Confrontation

Here’s something you may not know about me.   I’m not much of a fighter.  I can argue with the best of them, but fights?  Not really a fan.

So almost coming to blows with a woman in my building’s laundry room?  Sounds a bit like a scene from a bad sit-com when I write it down, but it actually happened.  Tonight.

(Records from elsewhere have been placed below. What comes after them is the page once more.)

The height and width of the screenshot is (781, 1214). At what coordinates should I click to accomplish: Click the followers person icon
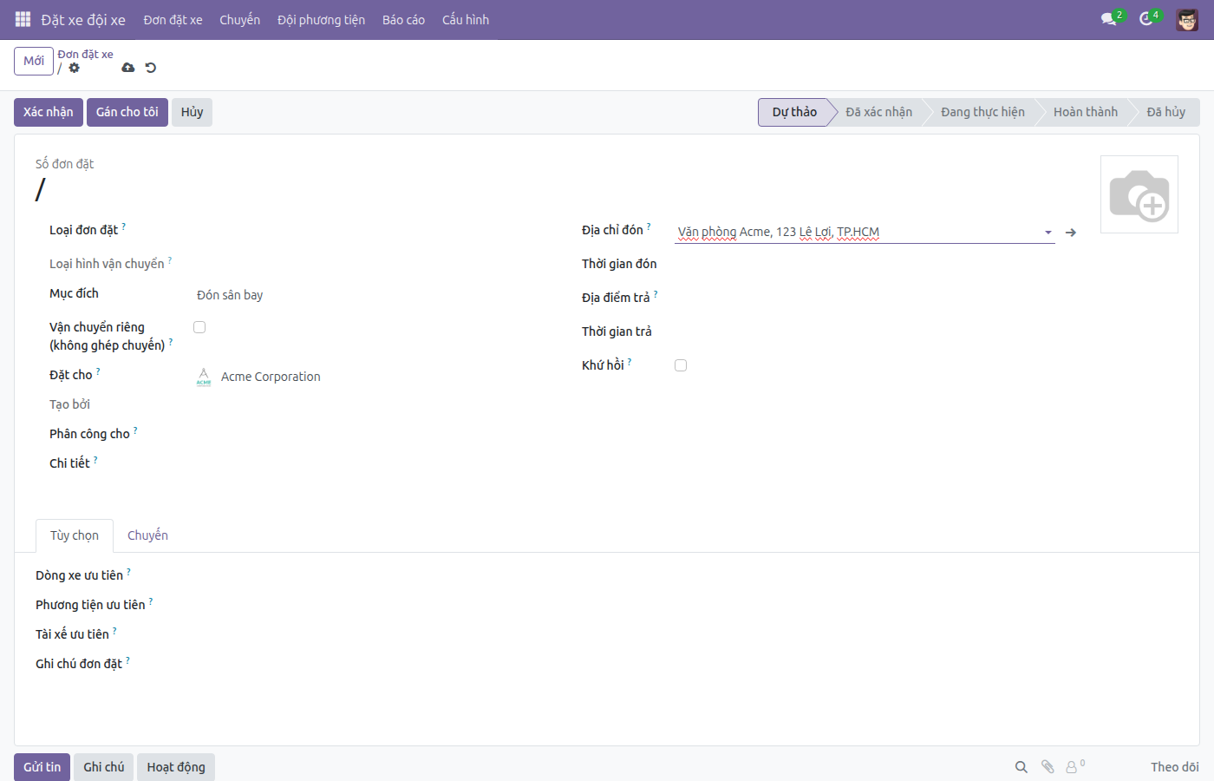tap(1072, 767)
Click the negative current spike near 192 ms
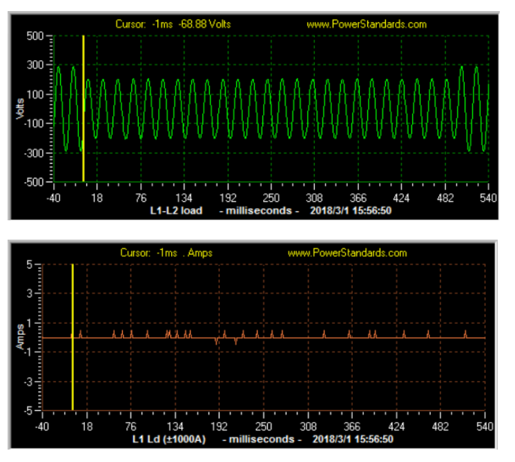The width and height of the screenshot is (515, 462). tap(217, 341)
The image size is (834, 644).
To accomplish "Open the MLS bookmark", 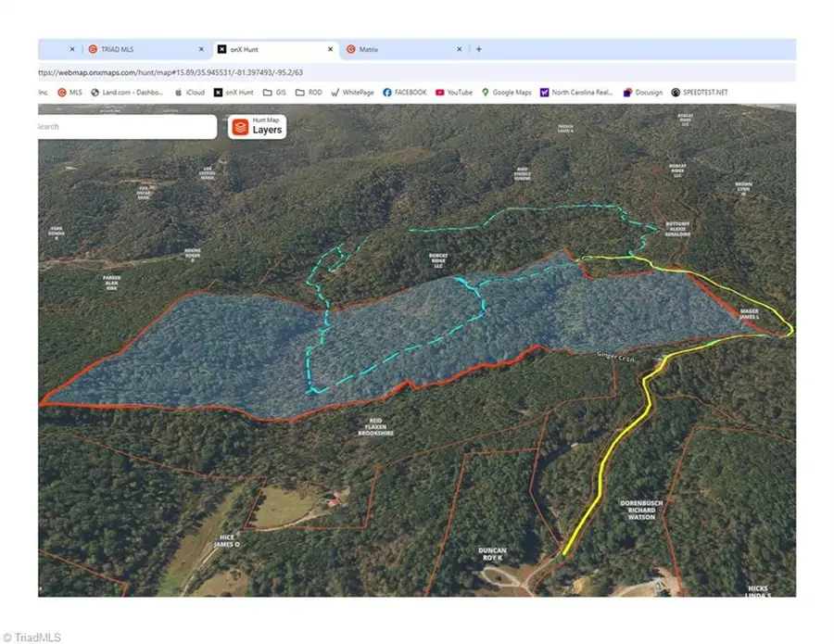I will [70, 92].
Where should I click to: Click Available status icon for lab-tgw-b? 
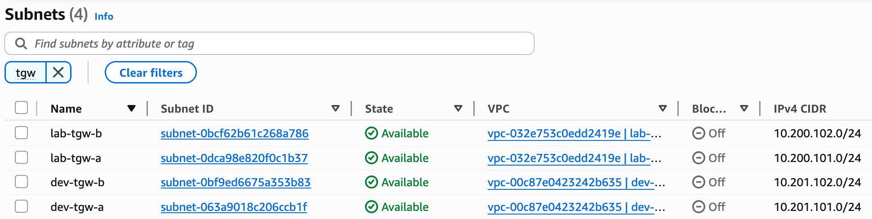pos(371,133)
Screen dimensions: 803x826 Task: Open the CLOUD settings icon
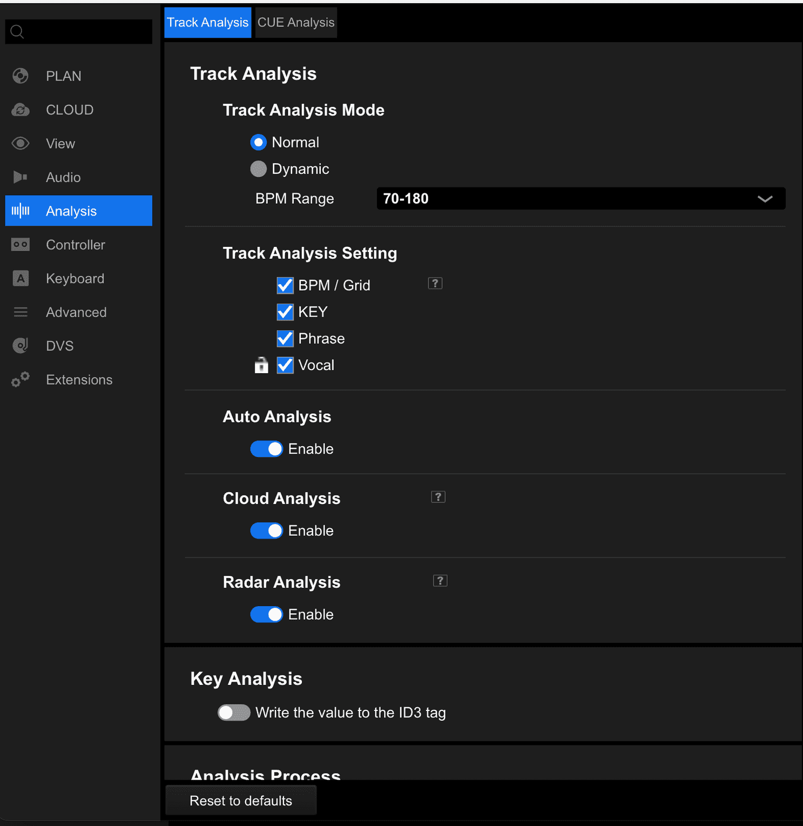pyautogui.click(x=21, y=110)

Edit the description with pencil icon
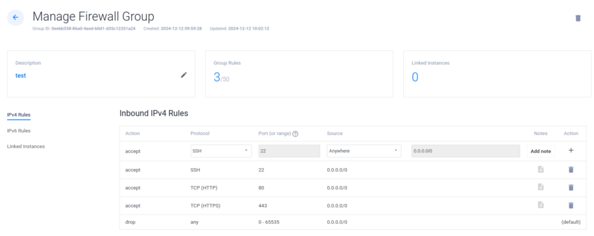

To me.

Here’s the scene.  After having dinner out at a local restaurant, we walked back home in the pouring rain and were all pretty wet upon arriving home.  We offered our guest a pair of sweatpants and I put his jeans and Ben’s wet clothes in the dryer down in our laundry room.

Approximately 30 minutes later, I went down to add a pair of socks and some time to the drying cycle, and when I opened the dryer I discovered a pen among the clothes.  It had not exploded, but had left a lovely blue decoration on Ben’s shorts.  I took it out and set it at the end of one of the tables on which people fold their clothes, intending to see if it was ruined after putting more time on the dryer.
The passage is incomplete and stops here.